Grantaire eases back and toes out of his boots. When he kicks them away, Enjolras strips the rest of his clothing from him in quick, efficient movements. He drops down to his knees to help Grantaire pull his feet free from the garments and Grantaire has to tip his head back and stare up at the ceiling because the sight of him like that, golden and beautiful and Grantaire's, is too much for him to bear.
Enjolras doesn't touch him, doesn't take him into his mouth like Grantaire half hopes he means to. Once he's helped Grantaire out of his clothing, he rises to his feet and strips his own trousers off just as efficiently. Grantaire only has a moment to admire him before Enjolras's hands are on his waist again, guiding him to the bed and up on it.
Grantaire climbs up blindly, groping behind himself to feel the way, and Enjolras climbs up with him. He bears Grantaire down onto his back and presses close, vast stretches of warm skin pressed together. Grantaire's breathing goes a little ragged, a little uneven.
"Have you done this before?" Enjolras asks him, very solemn, and Grantaire has to tip his head back and laugh.
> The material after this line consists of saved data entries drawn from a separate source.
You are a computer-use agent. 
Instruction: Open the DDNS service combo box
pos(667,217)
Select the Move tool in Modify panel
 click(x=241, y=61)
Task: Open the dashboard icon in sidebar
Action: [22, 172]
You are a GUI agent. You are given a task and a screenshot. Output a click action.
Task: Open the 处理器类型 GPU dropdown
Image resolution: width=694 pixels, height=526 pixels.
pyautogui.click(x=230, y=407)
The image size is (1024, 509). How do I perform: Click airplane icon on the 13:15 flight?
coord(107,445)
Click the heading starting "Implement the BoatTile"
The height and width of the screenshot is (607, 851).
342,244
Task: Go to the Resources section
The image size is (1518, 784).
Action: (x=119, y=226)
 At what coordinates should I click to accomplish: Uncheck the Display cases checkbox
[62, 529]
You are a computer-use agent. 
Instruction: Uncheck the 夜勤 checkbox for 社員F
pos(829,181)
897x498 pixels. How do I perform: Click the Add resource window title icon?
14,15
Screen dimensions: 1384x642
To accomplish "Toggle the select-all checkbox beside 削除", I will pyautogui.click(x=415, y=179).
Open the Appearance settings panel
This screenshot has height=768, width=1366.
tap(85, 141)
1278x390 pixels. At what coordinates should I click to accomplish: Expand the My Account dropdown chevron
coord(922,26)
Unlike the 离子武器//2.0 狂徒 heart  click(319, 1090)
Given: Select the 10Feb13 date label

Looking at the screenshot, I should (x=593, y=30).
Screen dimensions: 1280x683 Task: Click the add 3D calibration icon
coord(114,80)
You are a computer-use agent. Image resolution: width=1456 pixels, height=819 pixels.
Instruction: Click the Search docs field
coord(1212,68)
"If you wanted to marry a virgin you should have specified that in your advertisement." He smooths a hand over the side of Enjolras's face, gets momentarily distracted tangling his fingers in the hair that curls there. "I'm not inexperienced." Some weeks, the only way he had a bed to sleep in at all was to share another's.
Enjolras nods once in acknowledgement. "It'll be easier."
Yes. Grantaire is grateful for the experience, grateful that when Enjolras produces a tin of oil to grease his fingers and presses one against his entrance, Grantaire knows to bear down against the pressure to ease the way for him.
Enjolras is careful, methodical, kneeling between Grantaire's splayed legs and working his finger into him with an expression of intense concentration. Grantaire groans and shifts his hips, rising up against Enjolras's touch to take him in deeper.
Enjolras only adds a second when Grantaire has loosened up enough to take the first easily. Grantaire hasn't been with anyone since before the train ticket arrived — it seemed insincere to solicit marriage from one man while bedding another. It's been many long weeks since he's been like this with anyone, not long enough to be clumsy at it but enough that Grantaire's hunger had settled down. It reawakens now with a force that surprises him. He throws an arm over his eyes and begs Enjolras to be merciful.
When Enjolras gentles his touch, his movements turning slow, every fiber in Grantaire cries out in protest. He drops the arm to push up onto his elbows and stare down at him. "Don't. Why are you--" The concern on Enjolras's face is answer enough. Grantaire grabs him by the wrist to keep him from withdrawing completely. "That's not the kind of mercy I want from you."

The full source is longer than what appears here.